Almost half of all cancer cases in the UAE involved people aged under 50, a study found.
Research compiled in the Emirates revealed 45.4 of all cancer diagnoses in 2017 – the most recent figures available – were in people aged between 20 and 49, up from 42.3 per cent two years earlier.
The percentage of all cancer cases is significantly higher than in the same age groups in the UK, US, Canada, China and India.
Figures from the UAE National Cancer Registry were compared to 2020 global data on the disease.
The study’s author, cancer specialist Dr Humaid Al Shamsi, an associate professor at the University of Sharjah's College of Medicine, said the research should trigger a warning.
While the youthful demographic of the Emirates means a large proportion of its population is within that age group, Dr Al Shamsi said there were other factors at play.
“This is a critical issue that is currently underreported,” he said.
“The UAE is a young nation and most of the population are expatriate workers, with a significant number under 50.
“This may be part of the problem. But when we looked at the numbers to exclude international workers, the figures were still significantly higher.
“This does not explain the entire issue, so we must look towards environmental and hereditary factors as to why cancer rates are so high.”
Research showed women in the UAE were more likely to get cancer, with 51.3 per cent from the total number of new malignant cancer cases in 2017, compared with 38.3 per cent in men.
Environmental factors such as poor lifestyle habits, inactivity and diet are contributing, but more screening and awareness of symptoms could also be playing its part, leading to more diagnoses.
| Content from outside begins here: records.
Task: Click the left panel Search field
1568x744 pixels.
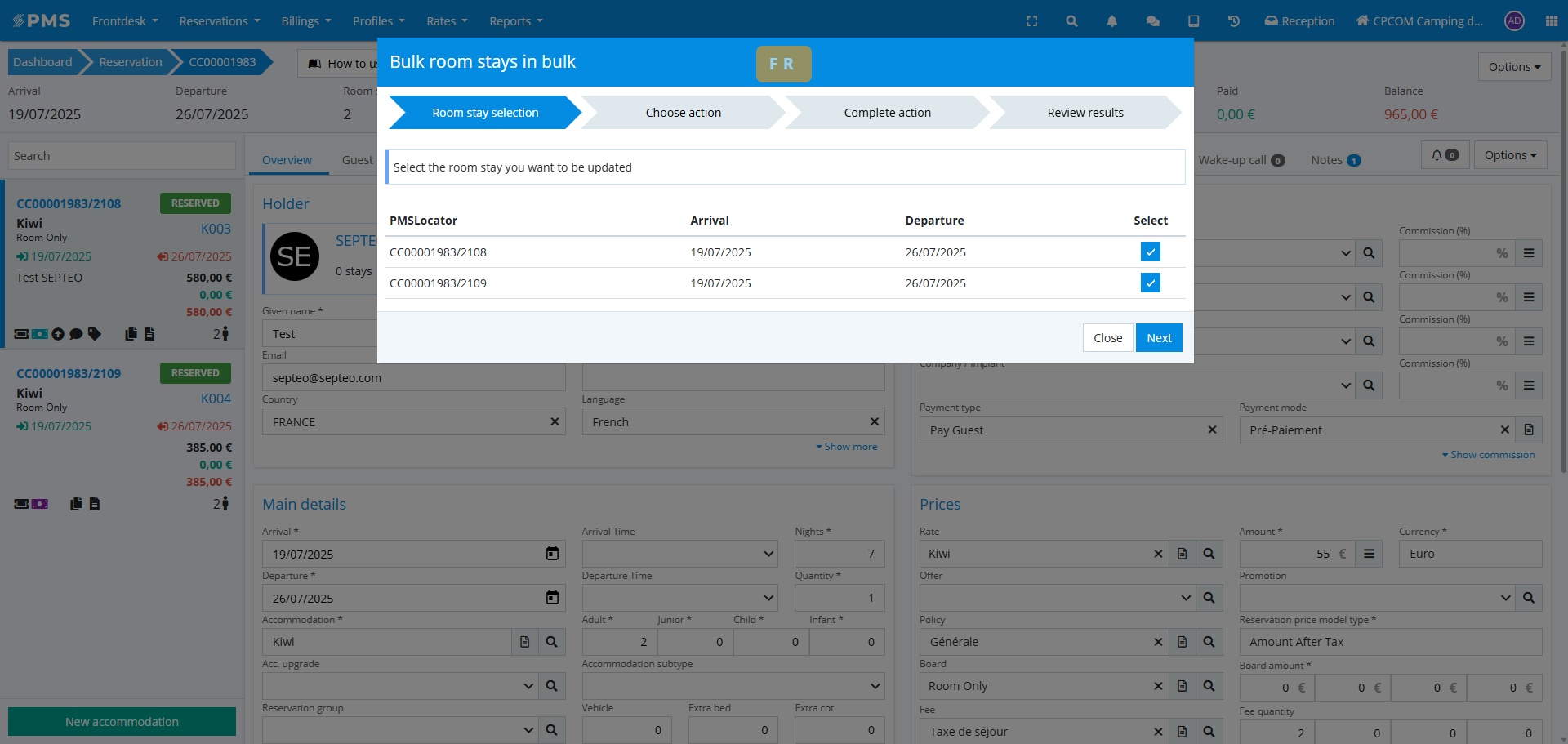Action: point(122,156)
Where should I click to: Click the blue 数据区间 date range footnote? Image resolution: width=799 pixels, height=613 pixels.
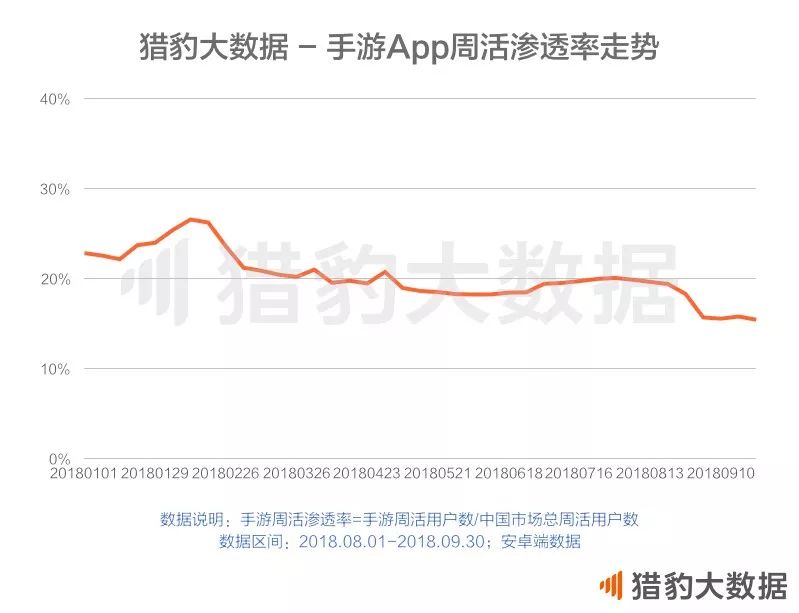click(398, 541)
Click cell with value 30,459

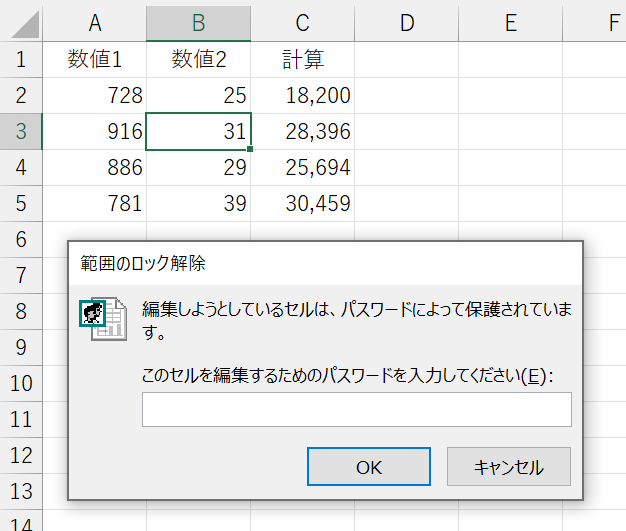(302, 204)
“Breast cancer is 99 per cent found in females, and is the most common cancer, so it will inevitably result in more women being diagnosed,” said Dr Al Shamsi, who manages the cancer clinic at Burjeel Medical City in Abu Dhabi.
“But we are still seeing both men and women reporting higher rates of cancer than elsewhere.”
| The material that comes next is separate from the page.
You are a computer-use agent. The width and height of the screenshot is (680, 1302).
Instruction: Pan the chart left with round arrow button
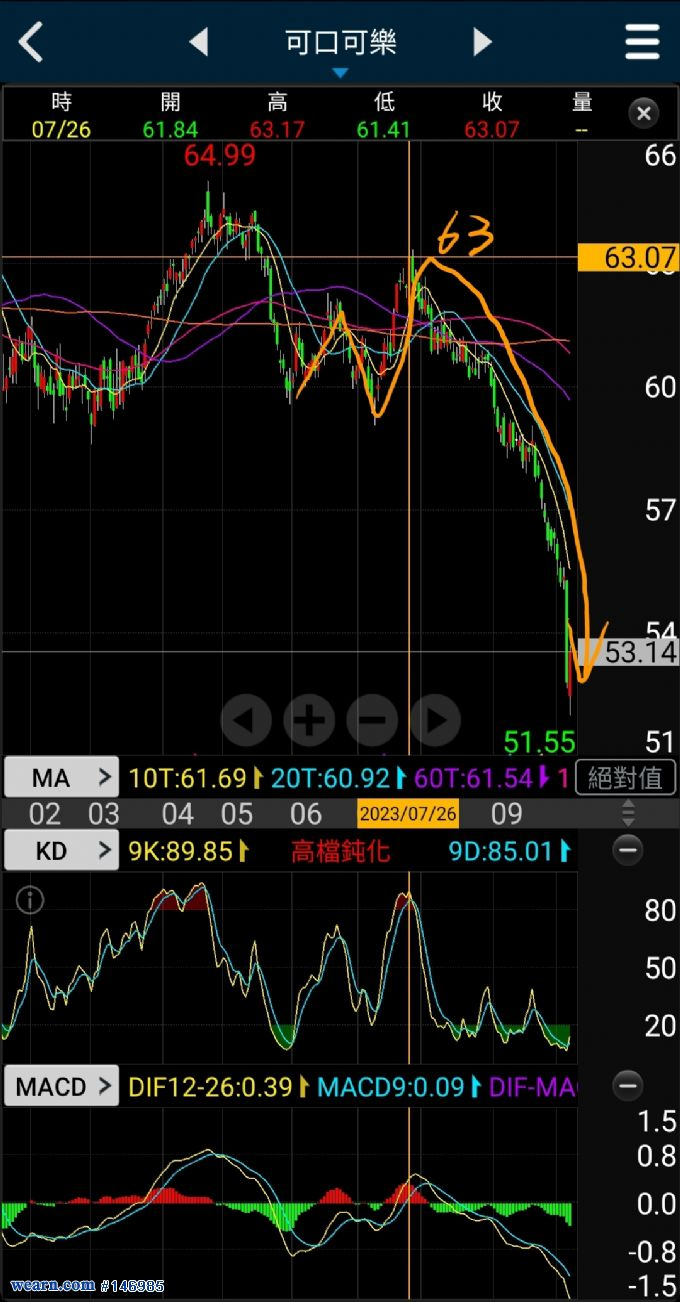coord(246,719)
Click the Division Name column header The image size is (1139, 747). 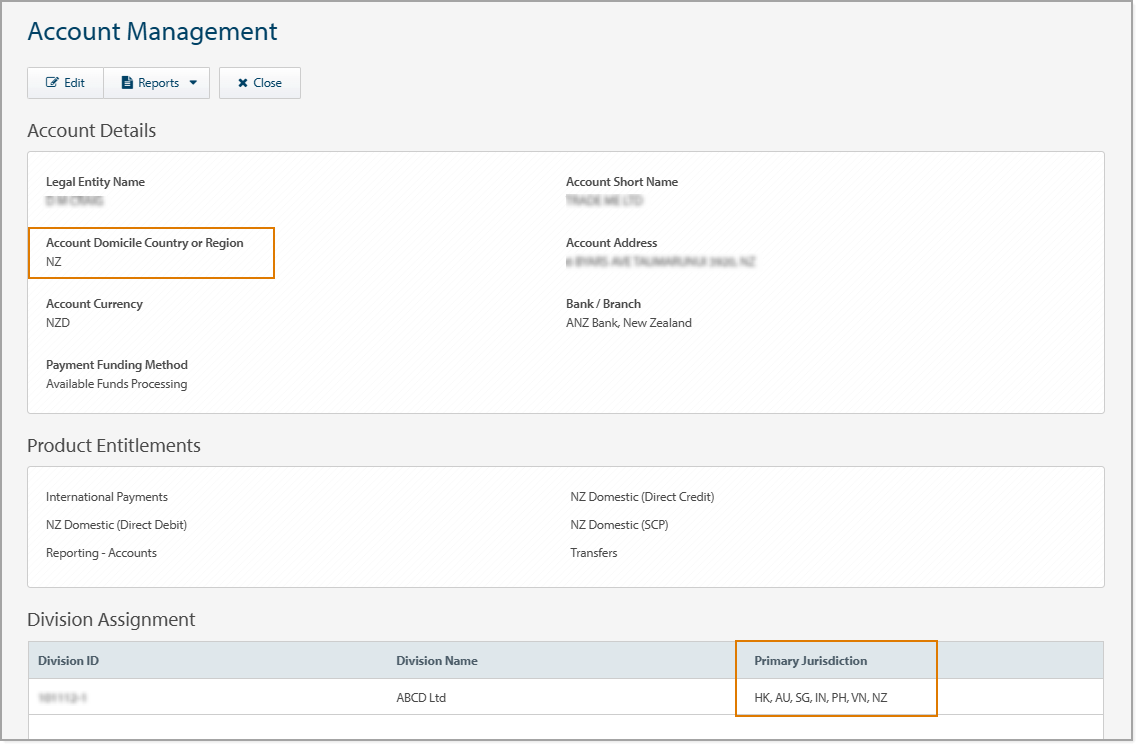436,660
In a recent clinical review of his patients, Dr Al Shamsi found of the 12 most recent cancer cases diagnosed, nine patients were in their 30s and 40s.
“I wasn’t completely shocked but it was clear something was wrong,” he said.
“Elsewhere, most people with cancer are in their 60s and 70s, but here it is a completely different landscape.
"We know exposure to environmental factors plays a big role.
"Every day 11 people are diagnosed with cancer in the UAE, with two to three people dying, which is shocking.
“Increasing rates of cancer is the reality and we have to be ready for it."
Obesity linked to rise in cancer rate
An increase in obesity is also linked to more cancer, according to Dr Prasanta Kumar Dash, an oncologist at Canadian Specialist Hospital in Dubai.
“Given colorectal cancer’s strong link to obesity, the increasing obesity rates among adolescents and young adults also resulted in increased cancer rates,” he said.
“There is evidence that tumours in young adults are different on a molecular level from those found in either children or older adults.
“While survival rates are higher among adolescents and young adults with cancer, they have a higher risk of developing long-term effects such as infertility, cardiovascular disease, sexual dysfunction and cancer later in life.”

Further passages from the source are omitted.